After the war, Gita returned to Cluj and later married a Holocaust survivor from Romania. In 1959 they came to live in Israel and made their home in Rosh Ha’ayin, where a son and a daughter were born to them. In 2006, Gita gave her mother’s last letter to Yad Vashem.
“Dear Mrs. Somor, A very sad mother turns to you, being taken with her family without knowing where. You have certainly heard about our current situation. I am sending you an adoption document of my little girl, in which I give her up for her own good. Perhaps in this way she will be saved and they will not take her,” Isabella Fodor’s letter begins. “I have no other choice. I beg you to use this adoption document to save her. Try to explain to her that she has moved to the Catholic faith and is now a Christian, and she must be educated in this religion. I know that you have a very hard task, but this is the way now.”

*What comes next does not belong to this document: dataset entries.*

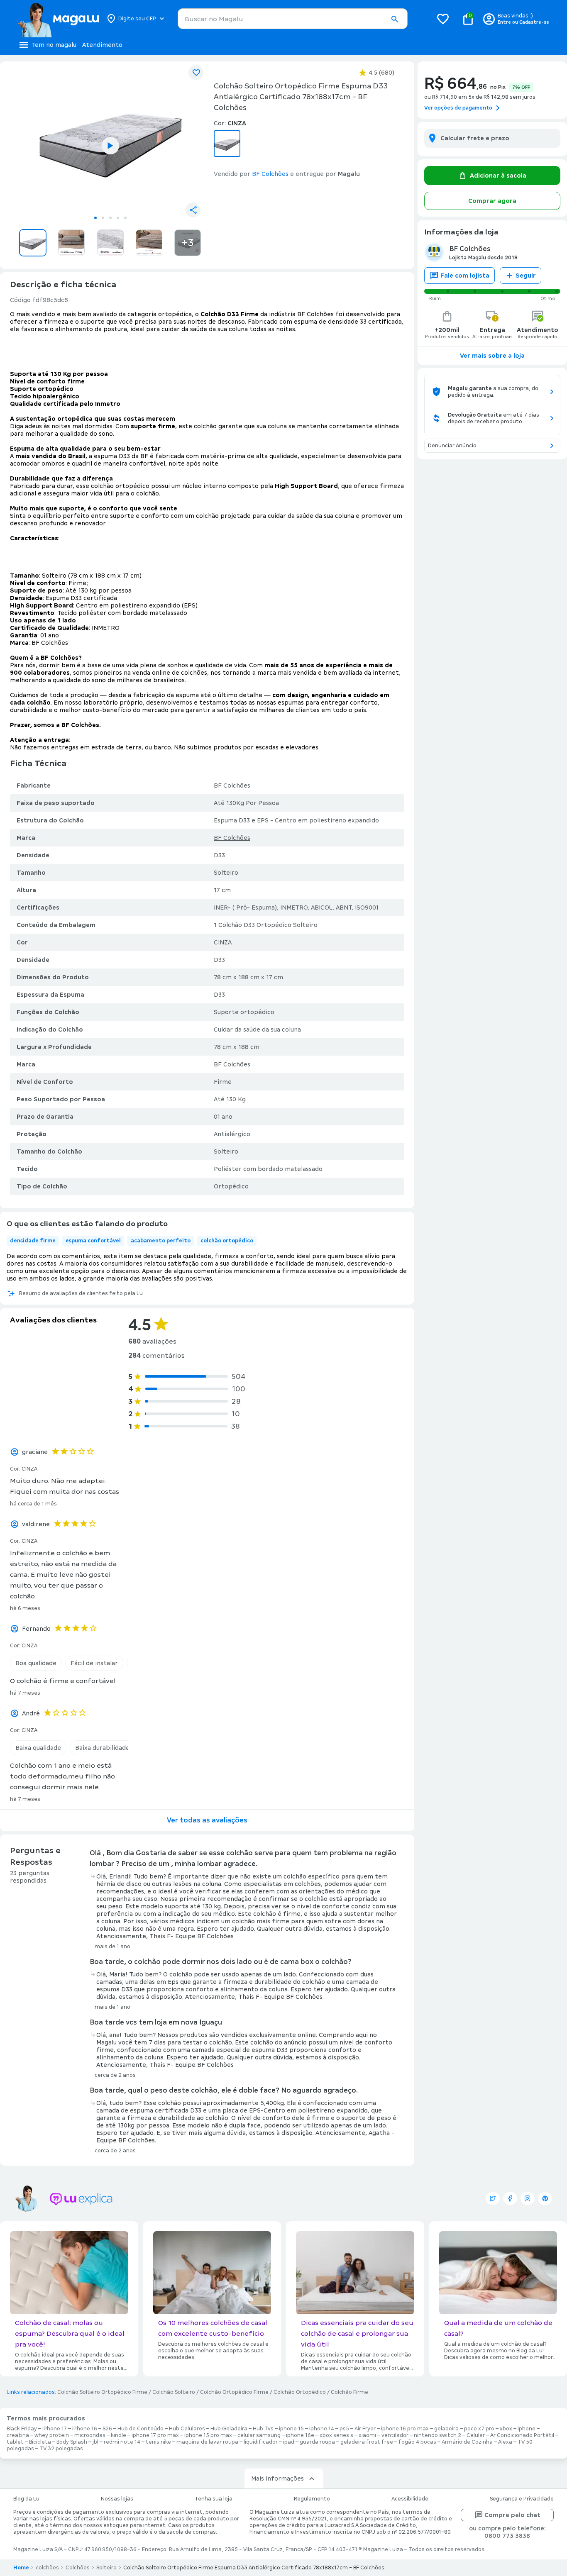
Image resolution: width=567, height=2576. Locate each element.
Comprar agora (492, 201)
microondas (89, 2435)
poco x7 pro (479, 2429)
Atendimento (102, 44)
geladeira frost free (366, 2442)
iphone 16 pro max (405, 2429)
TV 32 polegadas (61, 2449)
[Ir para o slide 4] (118, 218)
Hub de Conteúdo (140, 2429)
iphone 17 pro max (155, 2435)
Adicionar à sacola (498, 175)
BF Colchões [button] (270, 174)
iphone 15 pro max (208, 2435)
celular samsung (259, 2435)
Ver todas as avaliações (207, 1820)
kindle (118, 2435)
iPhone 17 (54, 2429)
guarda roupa (317, 2442)
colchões (47, 2568)
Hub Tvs (263, 2429)
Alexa (505, 2442)
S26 (107, 2429)
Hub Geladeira (228, 2429)
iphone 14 (321, 2429)
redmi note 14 (122, 2442)
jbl (95, 2442)
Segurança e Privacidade (522, 2499)
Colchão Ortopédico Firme (234, 2392)
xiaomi (367, 2435)
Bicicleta (40, 2442)
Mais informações (277, 2478)
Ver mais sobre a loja (492, 355)
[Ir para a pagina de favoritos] (443, 18)
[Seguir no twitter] (493, 2198)
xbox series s (336, 2435)
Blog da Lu (26, 2499)
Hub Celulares (187, 2429)
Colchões (78, 2568)
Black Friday (22, 2429)
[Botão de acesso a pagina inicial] (58, 18)
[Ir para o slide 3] (110, 218)
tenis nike (158, 2442)
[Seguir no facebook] (510, 2198)
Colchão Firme (349, 2392)
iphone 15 (291, 2429)
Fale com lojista (464, 275)
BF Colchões (232, 837)
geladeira (446, 2429)
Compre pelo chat (512, 2515)
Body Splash (71, 2442)
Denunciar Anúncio (452, 446)
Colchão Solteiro (173, 2392)
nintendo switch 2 (437, 2435)
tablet (15, 2442)
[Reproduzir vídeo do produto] (110, 145)
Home (21, 2568)
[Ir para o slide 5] (125, 218)
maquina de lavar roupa (207, 2442)
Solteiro (106, 2568)
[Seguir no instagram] (528, 2198)
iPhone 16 (84, 2429)
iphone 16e (300, 2435)
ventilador (394, 2435)
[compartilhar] (193, 209)
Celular (476, 2435)
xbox (506, 2429)
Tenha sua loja (213, 2499)
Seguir (526, 275)
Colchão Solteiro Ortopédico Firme (102, 2392)
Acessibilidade (409, 2499)
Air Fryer (365, 2429)
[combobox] (293, 18)
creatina (18, 2435)
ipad (288, 2442)
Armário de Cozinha (467, 2442)
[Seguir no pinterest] (545, 2198)
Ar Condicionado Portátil (522, 2435)
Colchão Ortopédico (300, 2392)
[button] (394, 19)
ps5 (344, 2429)
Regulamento (312, 2499)
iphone (526, 2429)
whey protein (51, 2435)
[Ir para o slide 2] (103, 218)
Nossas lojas (117, 2499)
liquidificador (261, 2442)
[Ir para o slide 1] (95, 218)
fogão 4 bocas (417, 2442)
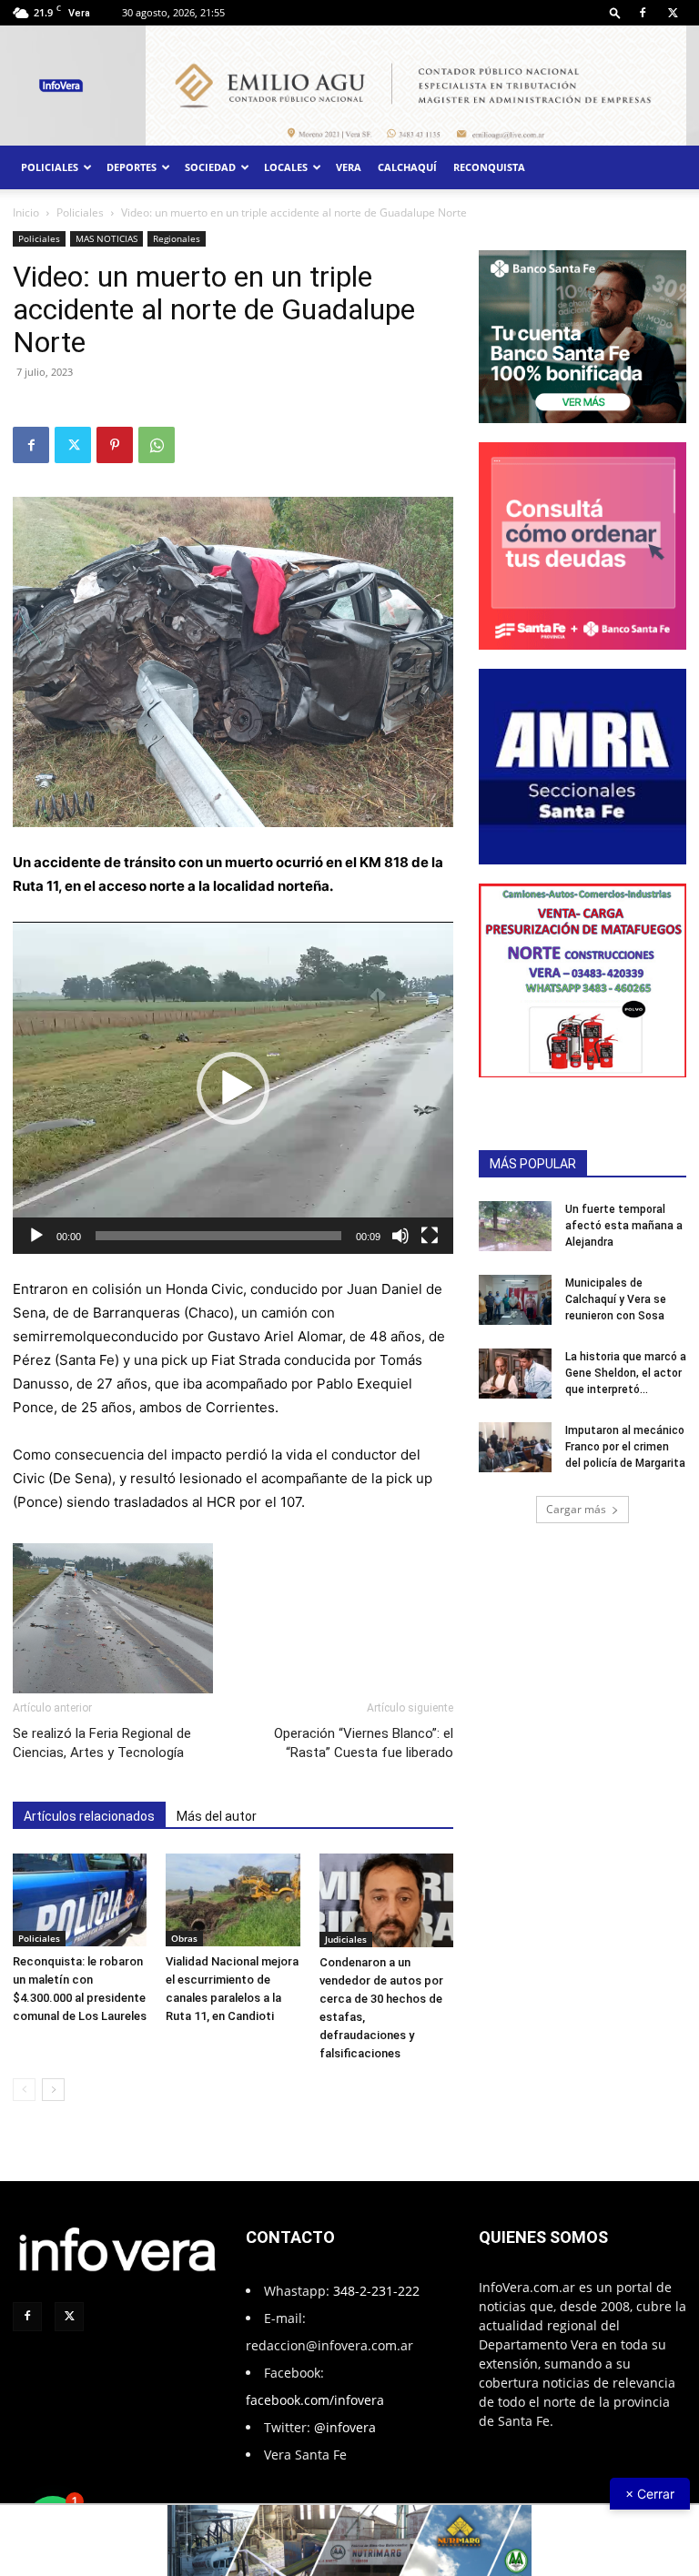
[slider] (218, 1235)
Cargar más (576, 1509)
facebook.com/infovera (315, 2400)
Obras (184, 1938)
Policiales (49, 167)
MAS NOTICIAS (106, 238)
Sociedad (210, 167)
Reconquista (489, 167)
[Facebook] (642, 12)
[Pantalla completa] (429, 1236)
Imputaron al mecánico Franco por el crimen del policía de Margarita (625, 1447)
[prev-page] (24, 2089)
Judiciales (346, 1939)
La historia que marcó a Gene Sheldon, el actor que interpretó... (625, 1373)
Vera (348, 167)
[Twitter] (672, 12)
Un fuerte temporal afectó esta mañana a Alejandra (624, 1225)
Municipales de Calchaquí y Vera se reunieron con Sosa (615, 1299)
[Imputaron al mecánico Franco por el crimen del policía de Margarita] (515, 1447)
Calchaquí (407, 167)
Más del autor (217, 1816)
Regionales (176, 238)
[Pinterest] (114, 445)
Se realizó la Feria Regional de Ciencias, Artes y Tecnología (102, 1743)
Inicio (26, 212)
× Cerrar (649, 2493)
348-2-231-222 (376, 2290)
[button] (615, 12)
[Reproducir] (36, 1236)
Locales (286, 167)
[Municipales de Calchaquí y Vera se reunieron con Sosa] (515, 1300)
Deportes (131, 167)
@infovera (345, 2427)
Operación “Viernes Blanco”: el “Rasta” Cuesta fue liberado (363, 1743)
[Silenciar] (400, 1236)
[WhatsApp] (156, 445)
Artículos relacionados (89, 1816)
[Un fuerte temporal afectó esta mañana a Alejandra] (515, 1226)
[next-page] (53, 2089)
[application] (233, 1088)
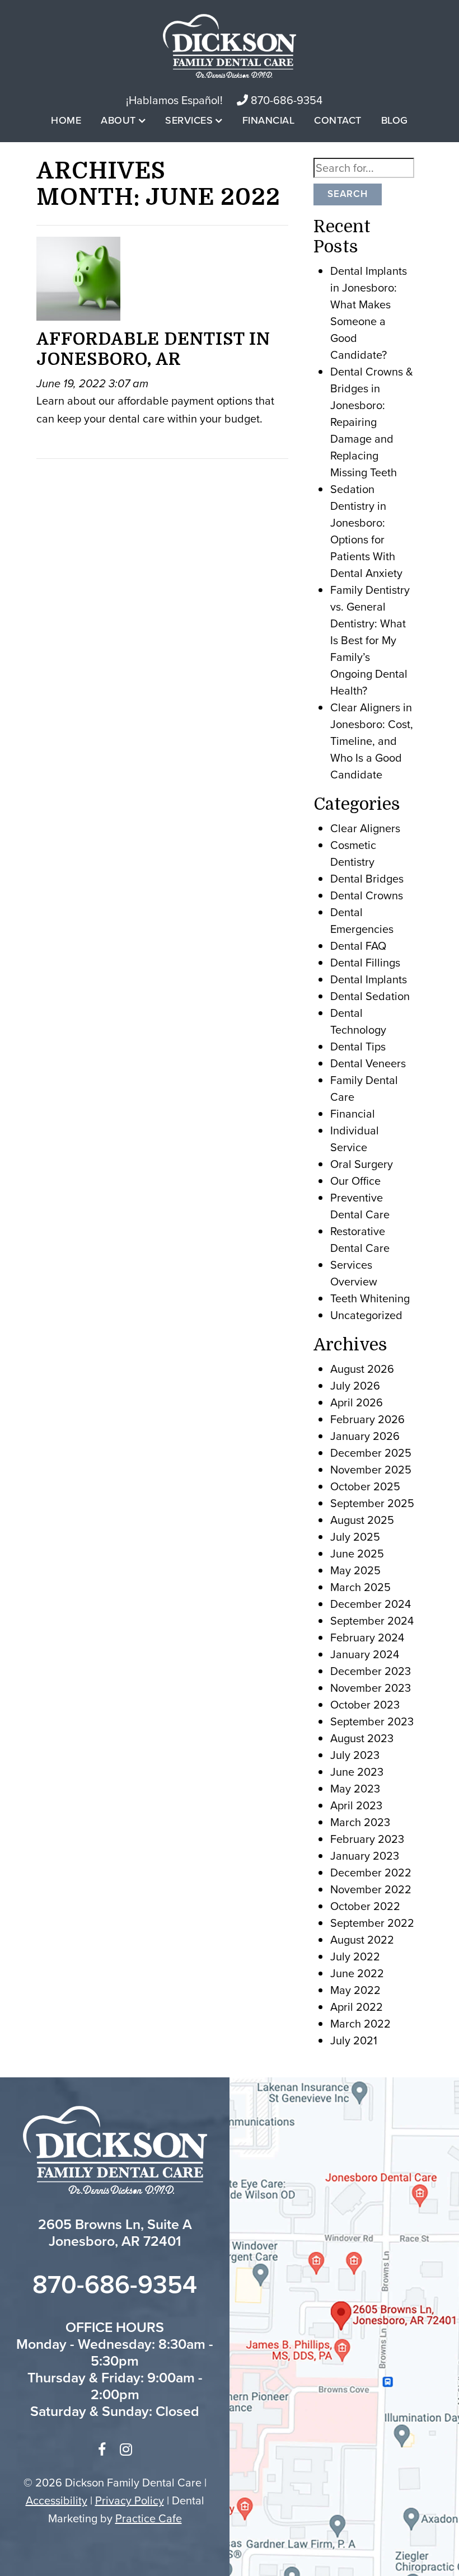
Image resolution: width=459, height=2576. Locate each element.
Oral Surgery (361, 1164)
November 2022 (370, 1889)
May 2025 (355, 1570)
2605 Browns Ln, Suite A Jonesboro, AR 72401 (115, 2232)
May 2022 (355, 1990)
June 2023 (356, 1771)
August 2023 (362, 1738)
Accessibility (56, 2500)
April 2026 (356, 1402)
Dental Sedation (370, 996)
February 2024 (367, 1637)
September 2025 (372, 1503)
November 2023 (370, 1687)
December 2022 (370, 1872)
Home (66, 120)
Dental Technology (358, 1021)
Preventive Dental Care (360, 1206)
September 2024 (372, 1620)
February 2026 (367, 1419)
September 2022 (372, 1923)
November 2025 (370, 1469)
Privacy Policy (129, 2500)
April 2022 (356, 2006)
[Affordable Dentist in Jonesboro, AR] (78, 281)
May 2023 (355, 1788)
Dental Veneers (368, 1063)
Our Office (355, 1180)
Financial (268, 120)
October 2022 (365, 1906)
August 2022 (362, 1939)
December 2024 (370, 1604)
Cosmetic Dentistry (353, 853)
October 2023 (365, 1704)
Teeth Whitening (370, 1298)
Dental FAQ (358, 945)
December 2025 (370, 1452)
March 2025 (360, 1587)
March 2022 (360, 2023)
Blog (394, 120)
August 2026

Later, Isabella asked the Somors “to pray to God for us and the girl should pray too so that I will see and embrace my daughter again. I ask you to write me and be in regular contact with me. Ask the girl to write, it does not matter what, the main thing is for me to see her handwriting.”
The letter was signed: “A million kisses to my dear girl from a very sad mother whose soul and heart are weeping.”